Antioxidation activity and mass intensities of three new candidates. Three new compounds showed the close correlation with activity profiles and probably the very early eluting fractions and the last fractions will be the good starting fractions to find the new oxidative molecules from mulberry fruits

Conclusions

Antioxidant-rich mulberry fruit extract was separated into 33 fractions and analyzed using high-resolution LC/MS, LC/MSMS, and UHR FT-ICR MS. The performance of our antioxidative component discovery method was validated by measuring the antioxidation strength of all 33 fractions using the correlation between mass and activity profiles from all chromatographic fractions.

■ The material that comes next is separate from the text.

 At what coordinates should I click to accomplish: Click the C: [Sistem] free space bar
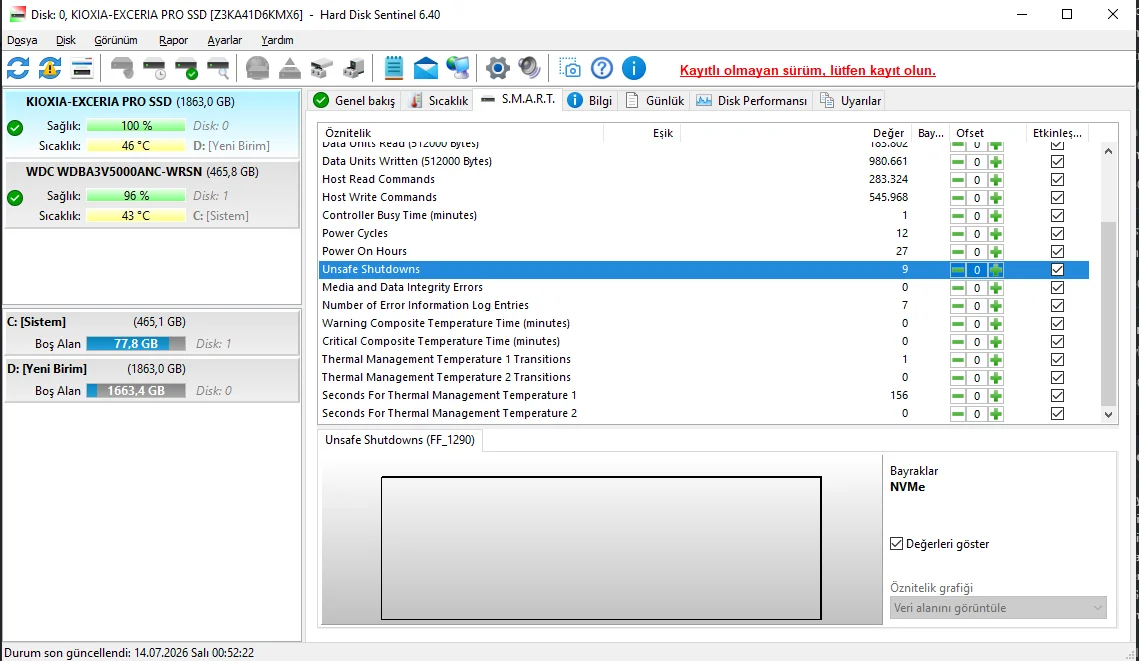coord(136,344)
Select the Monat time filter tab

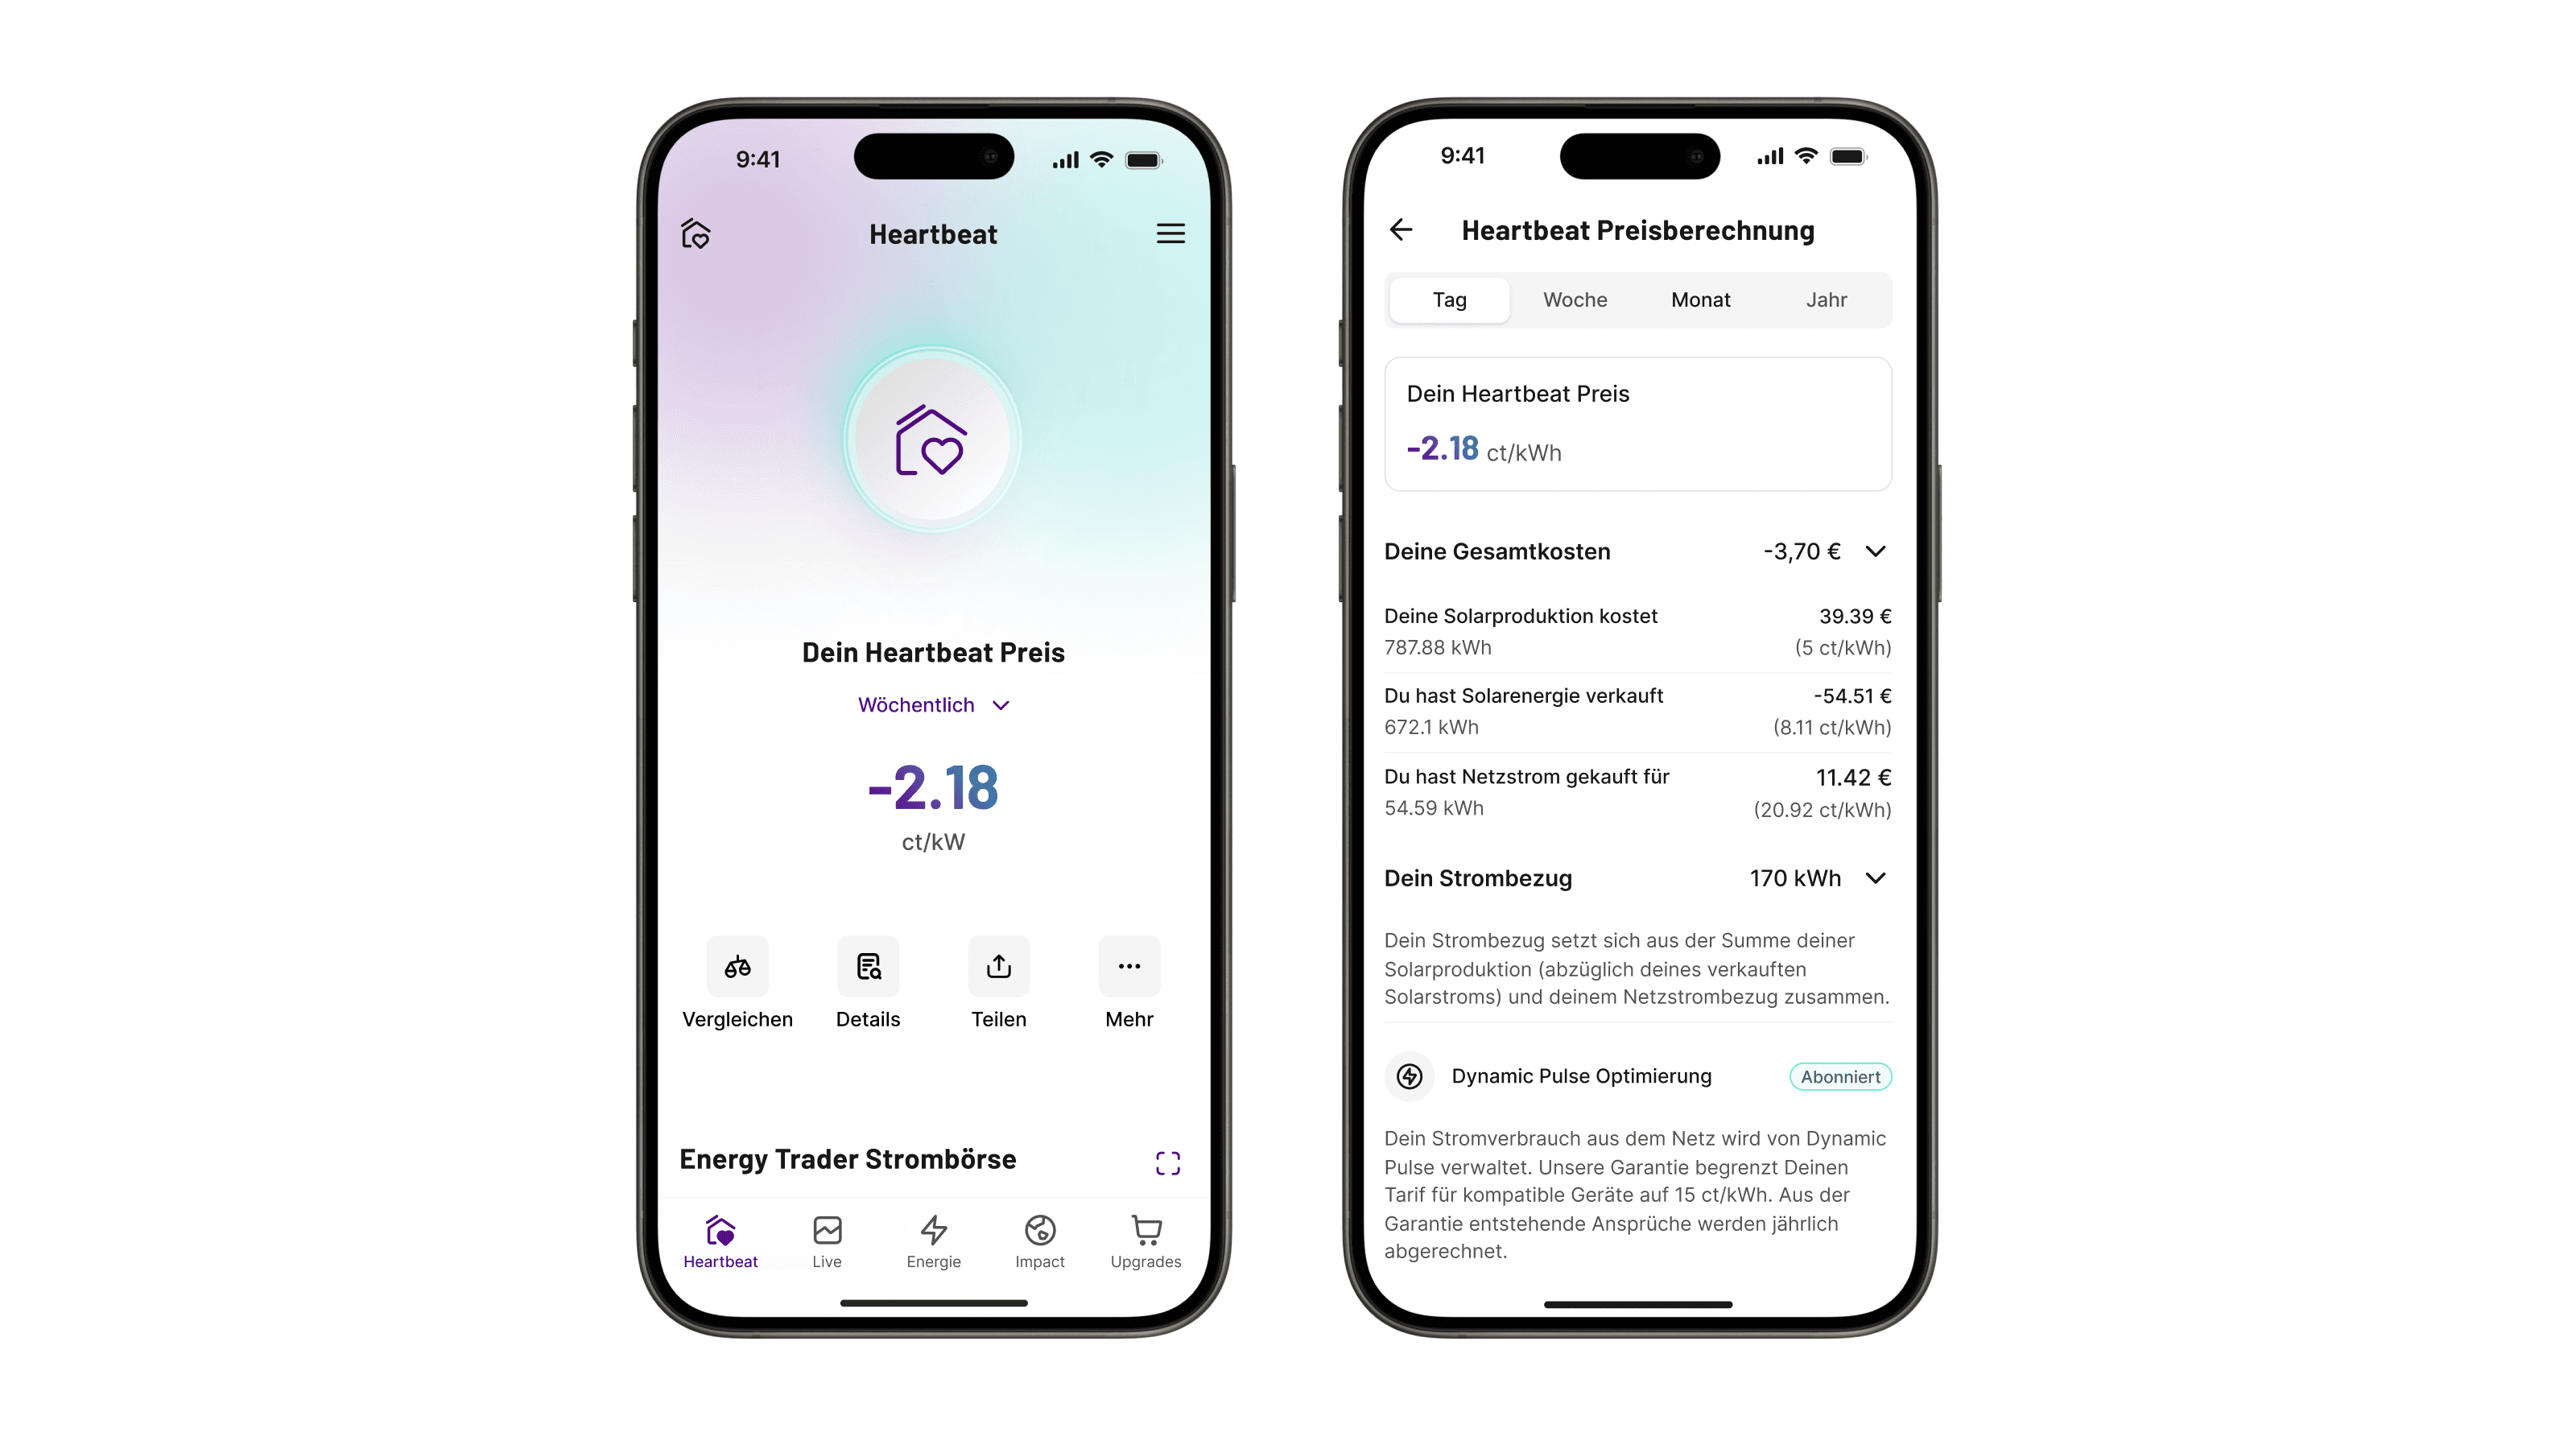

Proprietary scoring algorithms were used to enrich active components and detect several strong antioxidants within the mulberry extract. The AUC was measured to compare the scoring methods quantitatively. Two new scoring systems were compared to previous scoring parameters, where the calculated AUCs of both scoring systems (1 = 0.98 and 2 = 0.99) are higher than using a previous correlation coefficient C j (0.89). Using an improved SCAMP enrichment system, thirteen unknown antioxidants were ranked higher than known standard antioxidants candidates in addition to known antioxidants, methyl syringin and naringenin (3.5 ng). The mass and retention time-targeted purification of unknown antioxidant candidates was shown to significantly reduce the purification time and labor involved in activity screenings.